[THE RECORDS — start]

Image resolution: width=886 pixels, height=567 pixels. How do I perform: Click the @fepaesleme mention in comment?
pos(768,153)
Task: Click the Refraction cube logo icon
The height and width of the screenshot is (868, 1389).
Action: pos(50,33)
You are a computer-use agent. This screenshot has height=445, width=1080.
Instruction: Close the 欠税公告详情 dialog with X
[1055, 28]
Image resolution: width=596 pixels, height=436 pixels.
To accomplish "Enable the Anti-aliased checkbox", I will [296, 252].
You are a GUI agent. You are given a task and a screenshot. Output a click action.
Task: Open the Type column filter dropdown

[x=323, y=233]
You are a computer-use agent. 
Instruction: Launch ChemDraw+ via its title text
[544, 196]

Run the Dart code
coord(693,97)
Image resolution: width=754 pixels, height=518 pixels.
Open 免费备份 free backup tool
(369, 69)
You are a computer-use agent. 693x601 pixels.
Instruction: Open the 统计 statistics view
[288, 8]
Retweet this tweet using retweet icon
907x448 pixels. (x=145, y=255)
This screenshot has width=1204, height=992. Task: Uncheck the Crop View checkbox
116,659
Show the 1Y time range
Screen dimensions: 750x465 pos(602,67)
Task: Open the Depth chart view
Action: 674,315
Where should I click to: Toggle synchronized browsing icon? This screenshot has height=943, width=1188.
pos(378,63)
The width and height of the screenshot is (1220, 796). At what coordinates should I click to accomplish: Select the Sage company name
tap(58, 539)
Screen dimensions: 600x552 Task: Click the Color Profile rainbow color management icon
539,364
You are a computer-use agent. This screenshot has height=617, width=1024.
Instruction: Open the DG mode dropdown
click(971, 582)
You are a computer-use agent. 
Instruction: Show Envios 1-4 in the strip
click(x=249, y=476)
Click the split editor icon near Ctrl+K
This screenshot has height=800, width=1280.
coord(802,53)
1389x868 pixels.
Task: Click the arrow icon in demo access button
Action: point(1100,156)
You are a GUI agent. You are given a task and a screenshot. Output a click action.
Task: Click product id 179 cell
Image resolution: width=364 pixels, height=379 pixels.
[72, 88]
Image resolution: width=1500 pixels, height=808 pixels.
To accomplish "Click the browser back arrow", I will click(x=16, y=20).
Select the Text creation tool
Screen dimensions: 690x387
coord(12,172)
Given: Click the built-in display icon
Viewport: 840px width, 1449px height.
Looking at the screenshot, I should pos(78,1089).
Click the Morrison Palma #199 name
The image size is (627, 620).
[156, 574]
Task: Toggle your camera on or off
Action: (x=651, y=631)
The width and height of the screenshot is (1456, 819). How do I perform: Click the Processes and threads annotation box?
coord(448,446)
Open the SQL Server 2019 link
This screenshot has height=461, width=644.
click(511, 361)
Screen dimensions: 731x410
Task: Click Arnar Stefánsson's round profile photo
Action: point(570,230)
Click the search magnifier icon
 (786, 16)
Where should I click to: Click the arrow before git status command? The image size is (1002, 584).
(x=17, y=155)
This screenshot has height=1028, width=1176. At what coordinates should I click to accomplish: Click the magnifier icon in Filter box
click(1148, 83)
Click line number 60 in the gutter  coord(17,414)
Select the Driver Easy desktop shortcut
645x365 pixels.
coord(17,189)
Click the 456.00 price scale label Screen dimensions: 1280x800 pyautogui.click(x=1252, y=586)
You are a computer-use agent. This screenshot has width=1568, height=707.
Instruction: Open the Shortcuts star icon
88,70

[THE RECORDS — finish]

• **ASSIGNMENT**: Single out each line of the records above with the string "will" in it, and copy it.

• **RESPONSE AREA**:
To accomplish "Enable the Anti-aliased checkbox", I will [296, 252].
To accomplish "Click the browser back arrow", I will click(x=16, y=20).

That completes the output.